Chad Rempel

Profile
- Position: Long snapper

Personal information
- Born: May 23, 1981 (age 44) Sherwood Park, Alberta
- Height: 6 ft 3 in (1.91 m)
- Weight: 251 lb (114 kg)

Career information
- High school: Salisbury Composite High School
- University: Saskatchewan
- CFL draft: 2004: 3rd round, 35th overall pick

Career history
- Edmonton Eskimos (2004); Winnipeg Blue Bombers (2005–2006); Toronto Argonauts (2006–2007); Hamilton Tiger-Cats (2008); Toronto Argonauts (2009–2013); Chicago Bears (2014)*; Saskatchewan Roughriders (2014); Winnipeg Blue Bombers (2015–2020); Edmonton Elks (2021);
- * Offseason and/or practice squad member only

Awards and highlights
- 2× Grey Cup champion (2012, 2019);
- Stats at Pro Football Reference
- Stats at CFL.ca

= Chad Rempel =

Canadian gridiron football player (born 1981)

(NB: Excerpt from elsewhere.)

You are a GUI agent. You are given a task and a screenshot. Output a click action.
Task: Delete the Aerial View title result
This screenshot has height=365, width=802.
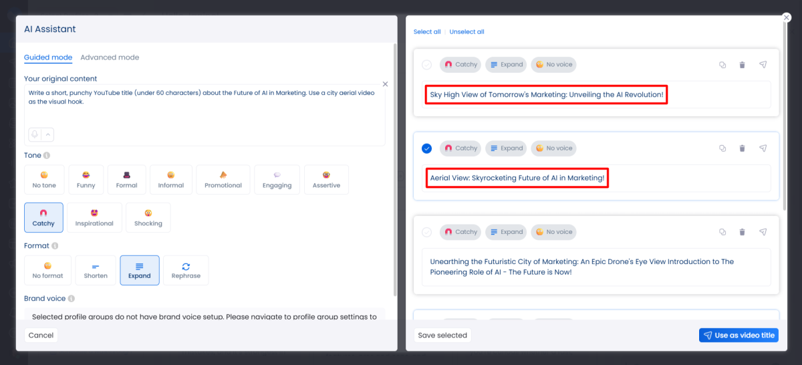(742, 148)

Chad Rempel (born May 23, 1981) is a Canadian former professional football long snapper who played in the Canadian Football League (CFL) from 2004 to 2021. He is a two-time Grey Cup champion, winning with the Toronto Argonauts in 2012 and with the Winnipeg Blue Bombers in 2019.

==University career==
Rempel played five years of university football with the Saskatchewan Huskies football team.

==Professional career==
Rempel was drafted in the third round, 35th overall, in the 2004 CFL draft by the Edmonton Eskimos. In 2005, Rempel joined the Winnipeg Blue Bombers as a backup wide receiver and special teams player. On June 10, 2006, Rempel was cut by the Blue Bombers in training camp. Rempel was later signed by the Toronto Argonauts on August 2, 2006.

On March 22, 2009, Rempel was a member of Lyndon Rush's bobsleigh team that won the Canadian four-man bobsleigh championship in Whistler, British Columbia.

Rempel was re-signed by the Toronto Argonauts on July 20, 2009. He was a member of the 2012 Grey Cup Champion team.

On April 7, 2014, Rempel was signed by the Chicago Bears. He was released on August 18.

On September 25, 2014, the Saskatchewan Roughriders signed Rempel to a one-year contract.

Rempel was signed by the Winnipeg Blue Bombers on May 30, 2015. He played for the Blue Bombers for five seasons and was a member of the 107th Grey Cup championship team.

On June 21, 2021, it was announced that Rempel had signed with the Edmonton Elks. He played in eight games for the Elks in 2021. He became a free agent upon the expiry of his contract on February 8, 2022.